19.11 Bloom Filters Revisited

A Bloom filter is one of the most widely deployed probabilistic data structures in modern computing. It answers a simple question:

Have I seen this item before?

The answer is not exact. A Bloom filter may occasionally report that an item is present when it is not. It never reports that a previously inserted item is absent.

This asymmetry makes Bloom filters useful in systems where false positives are acceptable but false negatives are expensive. Databases use them to avoid unnecessary disk reads. Distributed systems use them to reduce network requests. Storage engines use them to skip files that definitely do not contain a key.
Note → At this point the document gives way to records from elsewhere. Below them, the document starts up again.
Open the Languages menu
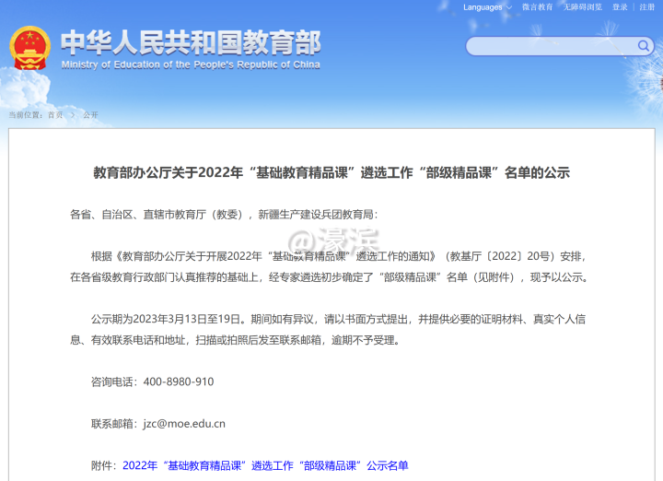Screen dimensions: 663x481 (x=484, y=7)
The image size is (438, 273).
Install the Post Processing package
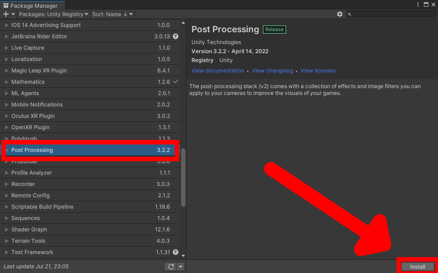pos(417,267)
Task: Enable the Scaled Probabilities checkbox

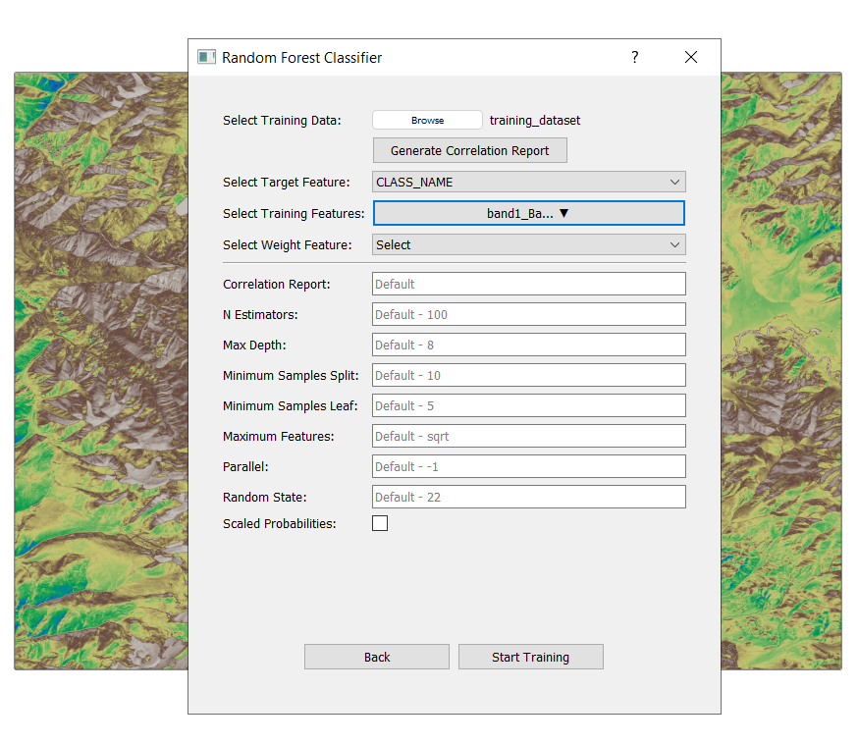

In this section, we revisit Bloom filters from the perspective of randomized algorithms, examining how probability, hashing, and space efficiency combine to create a remarkably effective membership test.

Problem

Suppose you maintain a cache containing:

50 million URLs

Before performing an expensive database lookup, you want to know:

Could this URL exist?

A hash set provides exact answers:

if url in url_set:
    ...

Unfortunately:

50 million entries

may consume substantial memory.

Can we answer the question using a much smaller structure?

Solution

Store bits instead of keys.

A Bloom filter consists of:

A bit array.
Multiple hash functions.

Initially every bit is:

Example:

Index:

0 1 2 3 4 5 6 7 8 9

Bits:

0 0 0 0 0 0 0 0 0 0

To insert an item:

Compute several hash values.
Set the corresponding bits.

Example

Suppose:

Item = "apple"

Hash results:

h1("apple") = 2
h2("apple") = 5
h3("apple") = 8

Set those bits:

0 0 1 0 0 1 0 0 1 0

Insert:

"banana"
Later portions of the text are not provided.